Long before Odeh’s arrest in 1969, rape and sexual violence were fundamental to Israel’s attempts to destroy indigenous Palestinians and eliminate them from their land. From the raping and killing of Palestinian women in the massacres of 1948, throughout Israel’s more recent invasions, Jadaliyya.com reported on Nov. 2014. In Odeh’s case and systematically, the Israeli state has used sexualized violence in interrogation techniques, subjecting Palestinian women to “repeated threats of rape, sexual assaults, beating women’s breasts and genitals, fondling, and verbal sexual abuse,” according to a passage from “Global Lockdown.” And like they did in Odeh’s case, Israeli state actors use Orientalist concepts about “honor and shame” among Palestinians to justify their use of rape and sexual assault, especially during interrogations in terms of what their racist logic implies would be exceptionally effective punishment for Palestinians [as if sexual assault would not be horrifying for any community].
The Palestinian struggle, like Odeh’s case, is a struggle against U.S.-backed, heterosexist Israeli settler colonialism. Public Israeli discourses made this more clear than ever in 2014, when they promoted the rape of Palestinian women as part of the invasion of Gaza or as a method to “deter terrorism” and so did recent documentation of Israel’s sexual abuse of Palestinian minors and men in Israeli jails; the Israeli practice of forcing Palestinian women to give birth at checkpoints, risking major health complications and/or the death of their newborns; and pinkwashing (portraying Israel as gay-friendly to cover up Israeli settler-colonization and violence.)

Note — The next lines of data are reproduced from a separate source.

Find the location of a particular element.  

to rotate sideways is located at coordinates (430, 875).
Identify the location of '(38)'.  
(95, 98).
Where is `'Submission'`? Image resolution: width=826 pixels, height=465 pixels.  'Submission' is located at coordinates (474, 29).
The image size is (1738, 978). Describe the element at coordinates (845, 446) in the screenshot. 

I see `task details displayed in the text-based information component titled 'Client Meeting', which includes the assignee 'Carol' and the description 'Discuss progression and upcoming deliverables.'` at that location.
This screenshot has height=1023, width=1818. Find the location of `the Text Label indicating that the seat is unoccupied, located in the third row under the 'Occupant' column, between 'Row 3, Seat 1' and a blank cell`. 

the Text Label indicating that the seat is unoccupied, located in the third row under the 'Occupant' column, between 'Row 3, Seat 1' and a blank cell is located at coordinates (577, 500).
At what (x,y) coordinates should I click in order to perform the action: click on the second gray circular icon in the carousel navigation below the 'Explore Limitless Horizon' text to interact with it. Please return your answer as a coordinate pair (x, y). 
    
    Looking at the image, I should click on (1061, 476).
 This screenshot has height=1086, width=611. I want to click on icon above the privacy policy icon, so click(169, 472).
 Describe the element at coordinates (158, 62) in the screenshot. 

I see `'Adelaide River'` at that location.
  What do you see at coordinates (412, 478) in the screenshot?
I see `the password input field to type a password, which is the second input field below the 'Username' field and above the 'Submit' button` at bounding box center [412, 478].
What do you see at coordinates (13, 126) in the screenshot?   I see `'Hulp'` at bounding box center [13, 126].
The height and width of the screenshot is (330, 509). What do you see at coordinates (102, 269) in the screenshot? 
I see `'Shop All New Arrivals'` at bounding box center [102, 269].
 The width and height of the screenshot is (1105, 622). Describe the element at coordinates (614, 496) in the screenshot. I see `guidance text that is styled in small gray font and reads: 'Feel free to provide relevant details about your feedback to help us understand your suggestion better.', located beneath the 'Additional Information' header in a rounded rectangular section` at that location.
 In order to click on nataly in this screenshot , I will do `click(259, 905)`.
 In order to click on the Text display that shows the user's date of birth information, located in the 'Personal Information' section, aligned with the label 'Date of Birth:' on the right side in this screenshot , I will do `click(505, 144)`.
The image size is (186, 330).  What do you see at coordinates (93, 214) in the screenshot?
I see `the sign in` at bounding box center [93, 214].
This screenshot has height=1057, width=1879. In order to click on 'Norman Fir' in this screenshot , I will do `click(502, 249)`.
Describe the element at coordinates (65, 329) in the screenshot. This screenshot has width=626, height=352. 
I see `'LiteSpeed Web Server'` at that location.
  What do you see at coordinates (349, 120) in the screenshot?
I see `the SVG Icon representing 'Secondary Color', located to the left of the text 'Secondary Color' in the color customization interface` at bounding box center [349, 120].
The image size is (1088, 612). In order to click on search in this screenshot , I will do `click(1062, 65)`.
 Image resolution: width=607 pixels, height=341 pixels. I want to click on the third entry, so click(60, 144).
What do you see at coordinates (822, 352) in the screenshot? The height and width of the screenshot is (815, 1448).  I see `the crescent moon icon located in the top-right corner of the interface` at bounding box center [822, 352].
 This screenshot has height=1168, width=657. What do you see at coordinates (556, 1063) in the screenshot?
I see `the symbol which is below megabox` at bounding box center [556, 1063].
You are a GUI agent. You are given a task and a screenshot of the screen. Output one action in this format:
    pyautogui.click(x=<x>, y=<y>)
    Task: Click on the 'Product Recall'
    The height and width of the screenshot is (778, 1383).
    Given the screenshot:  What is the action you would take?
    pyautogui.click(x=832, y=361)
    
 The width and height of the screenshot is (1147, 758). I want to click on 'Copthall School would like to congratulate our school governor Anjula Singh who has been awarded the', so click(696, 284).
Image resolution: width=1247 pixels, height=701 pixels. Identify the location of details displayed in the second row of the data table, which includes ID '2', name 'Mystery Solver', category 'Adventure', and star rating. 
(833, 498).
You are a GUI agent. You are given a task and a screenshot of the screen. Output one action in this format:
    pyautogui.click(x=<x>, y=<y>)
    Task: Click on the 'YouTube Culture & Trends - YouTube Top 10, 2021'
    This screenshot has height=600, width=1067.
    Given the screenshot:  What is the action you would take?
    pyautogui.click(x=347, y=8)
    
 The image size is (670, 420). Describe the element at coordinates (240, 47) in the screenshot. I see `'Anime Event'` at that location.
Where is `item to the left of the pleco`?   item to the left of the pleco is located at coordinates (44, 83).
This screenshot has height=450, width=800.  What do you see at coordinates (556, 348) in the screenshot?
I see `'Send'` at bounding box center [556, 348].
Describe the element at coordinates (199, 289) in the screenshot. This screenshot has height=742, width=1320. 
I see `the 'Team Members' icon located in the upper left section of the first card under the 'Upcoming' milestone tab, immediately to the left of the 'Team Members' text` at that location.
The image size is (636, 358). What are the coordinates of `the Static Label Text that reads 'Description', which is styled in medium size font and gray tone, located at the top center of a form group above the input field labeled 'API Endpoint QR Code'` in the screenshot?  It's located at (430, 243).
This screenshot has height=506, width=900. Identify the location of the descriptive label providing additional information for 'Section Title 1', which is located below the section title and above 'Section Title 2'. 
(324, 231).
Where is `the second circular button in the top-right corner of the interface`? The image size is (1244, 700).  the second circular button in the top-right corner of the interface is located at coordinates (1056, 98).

While Palestinian feminists (like many feminists struggling against colonization) have been saying all along that settler colonialism does not exist without sexism and sexualized violence, we continue to see liberation movements deeming activists committed to challenging sexual violence as distracting from the “larger cause” or “dividing the movement,” according to a passage from“Mapping Arab Women’s Movements.” Intentionally or unintentionally, doing so fosters an exclusionary politics whereby the experiences of people who are disproportionately targeted by heterosexism and sexual violence—women, queer and transgender people—are excluded from our analyses, our movements, and our strategies for solidarity. Yet we know that for Odeh, fighting gender injustice —practiced by the U.S. and Israel or within our families and communities—has been at the center of her fight for decolonization and racial and immigrant justice.
We also know Odeh will continue to fight because she is steadfast, because that’s what Palestinians have had to do all along, and because that is what Palestinians will continue to do.